● KUTIPAN UNTUK DIBACA:
========
SUDAH lama dan berpanjang lebar orang membicarakan bagaimana sebuah
permainan sepakbola bisa baik, berkualitas tinggi. Bahkan, dalam konteks
nasional, Indonesia pernah kebingungan mencari jawaban itu. Berbagai
pelatih atau instruktur didatangkan dari Brasil, Jerman, Belanda dan
sebagainya. Namun, toh sepakbola Indonesia tak pernah memuaskan, bahkan
tekesan mengalami kemunduran.
Dari pengalaman upaya Tim Nasional Indonesia untuk membangun sebuah
permainan sepakbola yang baik itu, sebenarnya ada kesimpulan yang bisa
diambil. Kesimpulan itu adalah, selama ini Indonesia hanya mencoba
mengkarbit kemampuan sepakbolanya dengan mendatangkan pelatih berkelas
dari luar negeri. Indonesia tidak pernah membangun kultur atau budaya
sepakbola secara baik. Dengan kata lain, upaya PSSI selama ini lebih
membuat produk instan daripada membangun kultur dimaksud.
========
● BAHAN YANG DISEDIAKAN:
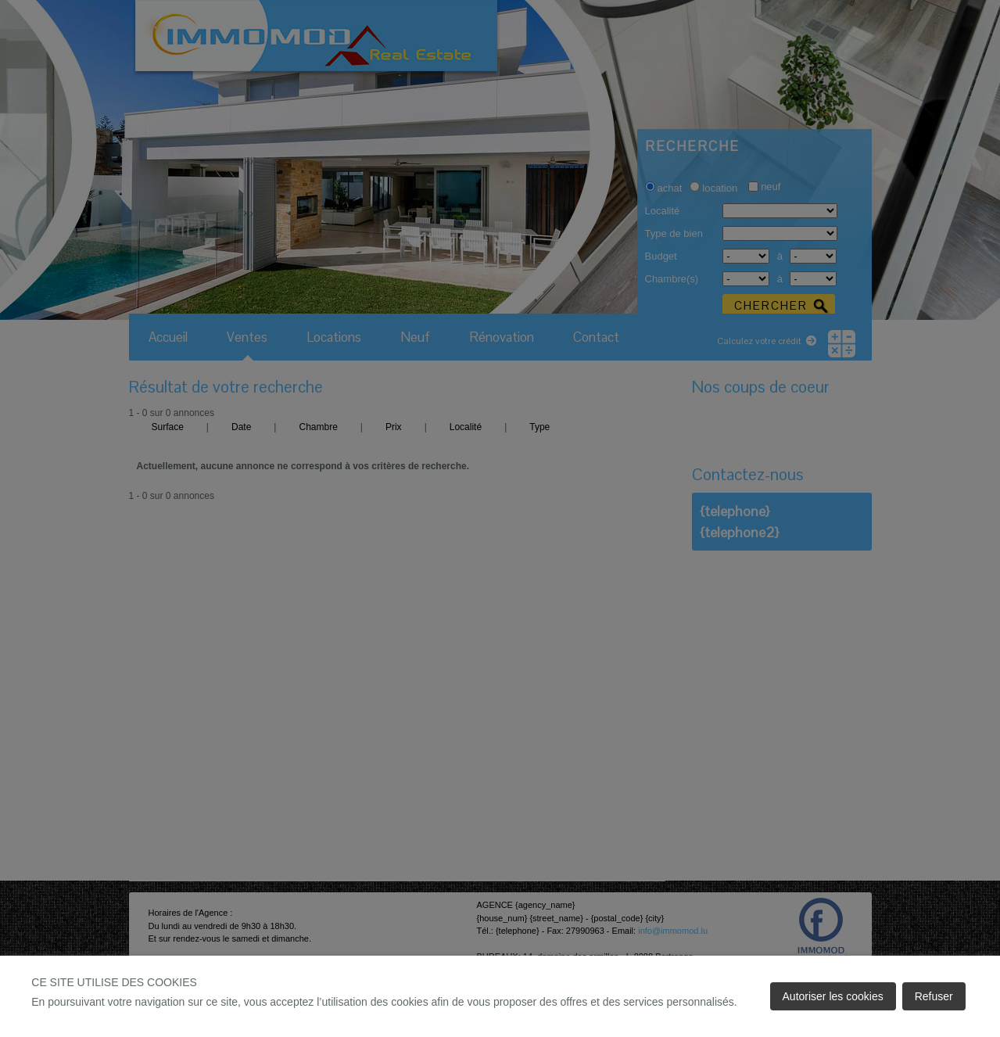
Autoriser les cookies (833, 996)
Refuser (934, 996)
========
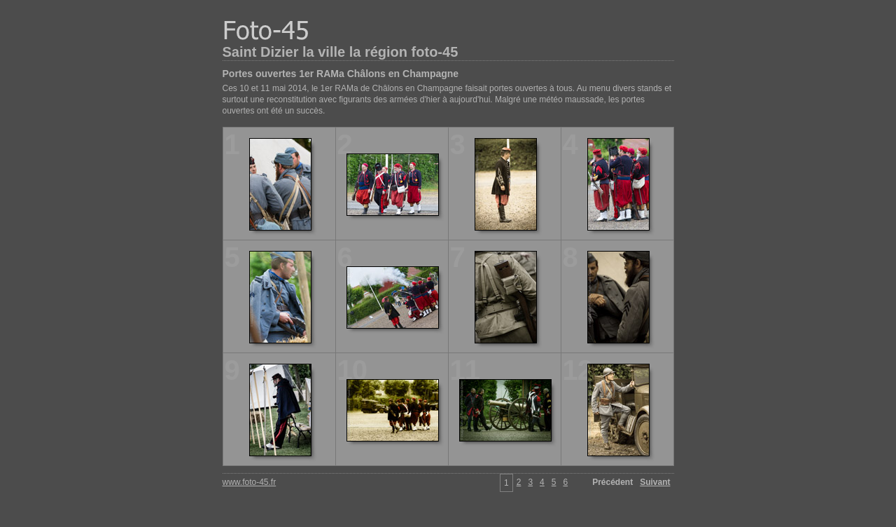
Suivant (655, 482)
========
● PETUNJUK TUGAS:
Teruskan tulisan tentang budaya sepak bola Indonesia di atas, mulai setelah kalimat terakhirnya.

● JAWABAN LATIHAN:
Pelatih berkualitas, teori dan teknik sebenarnya bukan barang sulit
untuk dimiliki. Elemen-elemen itu ada dalam textbook, atau bahkan sudah
di luar kepala seiring dengan meluasnya popularitas sepakbola. Indonesia
termasuk gudangnya komentator. Bahkan, seorang abang becak pun bisa
berbicara tentang sepakbola secara teoritis dan analitis.
Sebab itu, seperti halnya sebuah kehidupan, sepakbola membutuhkan
kultur. Artinya, sepakbola harus menjadi kebiasaan atau tradisi yang
melibatkan daya upaya, hasrat jiwa, interaksi berbagai unsur dan
berproses secara wajar dan jujur, bertahap dan hidup.
Untuk membangun kultur sepakbola itu, jawaban terbaik adalah membangun
kompetisi yang baik pula. Lewat kompetisi, tradisi sepakbola lengkap
dengan segala elemennya akan berproses dan berkembang ke arah yang lebih
baik. Akan lebih baik lagi kompetisi itu terbangun sejak pelakunya
masih kecil, tanpa rekayasa dan manipulasi. Pada gilirannya, tradisi itu
akan melahirkan sebuah permainan indah dan berkualitas, serta memiliki
bentuk dan ciri khasnya tersendiri. Itu sebabnya, kenapa sepakbola
Brasil, Belanda, Inggris, Jerman dan Italia tidak hanya berkualitas,
tapi juga punya gaya khasnya sendiri- sendiri.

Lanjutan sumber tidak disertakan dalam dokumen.